Non, le peuple n’est pas dupe

Mardi 21 Octobre 2014
نسخة للطباعة

Au stade où nous en sommes, personne n’est dupe de certaines promesses drapées dans un messianisme qui se croit, pourtant, conquérant. Ils s’amènent, tous, munis de leur baguette magique, promettent monts et merveilles disproportionnés et qui peuvent, tel un effet boomerang, se retourner contre eux. Cela donne, donc, un cortège de discours rébarbatifs, parfois inintelligibles auprès des franges démunies de la population et qui laissent de marbre ceux parmi les supposés récipiendaires (la classe moyenne surtout) qui ont, quand même,  politiquement mûri en quatre ans de Révolution.

Sans doute, entre velléités réformistes, recentrage modérateur,  éloignement des gradations idéologiques et doctrinales qui n’accrochent plus (même pas dans les démocraties évoluées), la plupart des partis auront compris que les Tunisiens ne sont plus disposés à vivre d’amour (la politique) et d’eau fraîche (la précarité). Et c’est là, justement, que faute de bourrage du crâne  politique, les politiques s’emparent tous des axes socio-économiques vitaux pour le pays. Et là, ils se perdent en conjectures, à qui mieux mieux, dans les thèmes récurrents,  inhérents aux besoins vitaux du pays : l’égalité sociale, l’intégration régionale, l’emploi (et, donc, le chômage), les équilibres macro-économiques, la réforme de l’éducation, de la santé, l’infrastructure…. et, finalement, les mêmes chevaux de bataille (chevaux toquards en fin de compte), d’un certain… Ben Ali, dans ses campagnes.

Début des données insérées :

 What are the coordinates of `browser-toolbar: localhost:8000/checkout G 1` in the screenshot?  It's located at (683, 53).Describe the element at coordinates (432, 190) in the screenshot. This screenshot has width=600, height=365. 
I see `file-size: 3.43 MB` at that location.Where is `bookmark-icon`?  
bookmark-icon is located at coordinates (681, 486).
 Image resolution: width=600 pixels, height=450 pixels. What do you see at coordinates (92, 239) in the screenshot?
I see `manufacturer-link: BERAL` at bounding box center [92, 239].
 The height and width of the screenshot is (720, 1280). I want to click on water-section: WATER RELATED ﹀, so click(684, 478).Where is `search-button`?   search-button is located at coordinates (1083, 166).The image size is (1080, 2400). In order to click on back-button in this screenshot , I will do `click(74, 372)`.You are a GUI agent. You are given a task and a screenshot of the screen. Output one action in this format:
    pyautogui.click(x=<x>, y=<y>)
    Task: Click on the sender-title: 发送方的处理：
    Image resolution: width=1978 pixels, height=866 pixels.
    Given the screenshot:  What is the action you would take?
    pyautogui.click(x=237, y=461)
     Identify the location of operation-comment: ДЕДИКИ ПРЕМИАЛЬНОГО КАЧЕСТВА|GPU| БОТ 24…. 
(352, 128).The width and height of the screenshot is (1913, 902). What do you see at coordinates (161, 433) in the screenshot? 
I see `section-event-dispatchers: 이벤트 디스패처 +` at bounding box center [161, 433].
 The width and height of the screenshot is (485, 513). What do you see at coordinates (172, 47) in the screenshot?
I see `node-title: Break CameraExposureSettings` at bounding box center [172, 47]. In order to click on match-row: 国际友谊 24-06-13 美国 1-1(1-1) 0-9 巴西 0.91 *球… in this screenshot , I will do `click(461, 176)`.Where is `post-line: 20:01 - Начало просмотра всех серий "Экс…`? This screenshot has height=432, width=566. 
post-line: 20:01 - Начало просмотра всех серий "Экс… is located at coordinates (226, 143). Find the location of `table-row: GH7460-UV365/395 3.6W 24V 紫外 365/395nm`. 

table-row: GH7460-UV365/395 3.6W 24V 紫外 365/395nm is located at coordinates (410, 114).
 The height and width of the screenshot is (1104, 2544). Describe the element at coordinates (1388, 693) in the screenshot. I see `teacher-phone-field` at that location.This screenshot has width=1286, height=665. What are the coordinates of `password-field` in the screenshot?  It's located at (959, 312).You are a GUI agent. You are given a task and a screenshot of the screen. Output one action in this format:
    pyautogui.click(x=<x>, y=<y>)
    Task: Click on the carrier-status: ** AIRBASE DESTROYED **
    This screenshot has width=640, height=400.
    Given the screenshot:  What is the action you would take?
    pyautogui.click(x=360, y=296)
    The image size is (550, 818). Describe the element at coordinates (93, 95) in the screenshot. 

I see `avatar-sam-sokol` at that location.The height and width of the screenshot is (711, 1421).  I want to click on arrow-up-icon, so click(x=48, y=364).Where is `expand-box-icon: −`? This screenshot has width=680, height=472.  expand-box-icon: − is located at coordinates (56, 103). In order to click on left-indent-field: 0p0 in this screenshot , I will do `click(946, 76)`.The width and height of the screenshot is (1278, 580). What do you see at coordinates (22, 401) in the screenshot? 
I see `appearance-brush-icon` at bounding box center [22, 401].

Pour autant,  il est évident que les insuffisances du pays et ses besoins n’ont pas changé depuis. Derrière la parade d’un Etat fort, et de l’allégeance obséquieuse de la Banque Mondiale, du Fonds Monétaire International et des agences de notation, à l’époque de la dictature, généreuse dans leurs notations, un peuple était réduit au silence, subissant un nivellement par le bas et sombrant dans la précarité. C’est pour cela qu’il paraît, aujourd’hui, sceptique et guère disposé à signer un blanc seing. Aucune formation politique, fût-elle grande,  de taille moyenne ou petite, ne saurait y prétendre. Même  les capacités fédératrices et les engouements de masse autour des uns et des autres, ne relèvent, sociologiquement parlant, que d’une « ferveur électoraliste » comme dirait Lacan. Les dés sont-ils jetés ? Peut-être. Soit. Mais, malgré les marchandages, l’achat des âmes faibles et cupides, « le  peuple imperceptible », comme l’appelle De Gaulle, fera en sorte que ces dés, justement, ne soient pas pipés.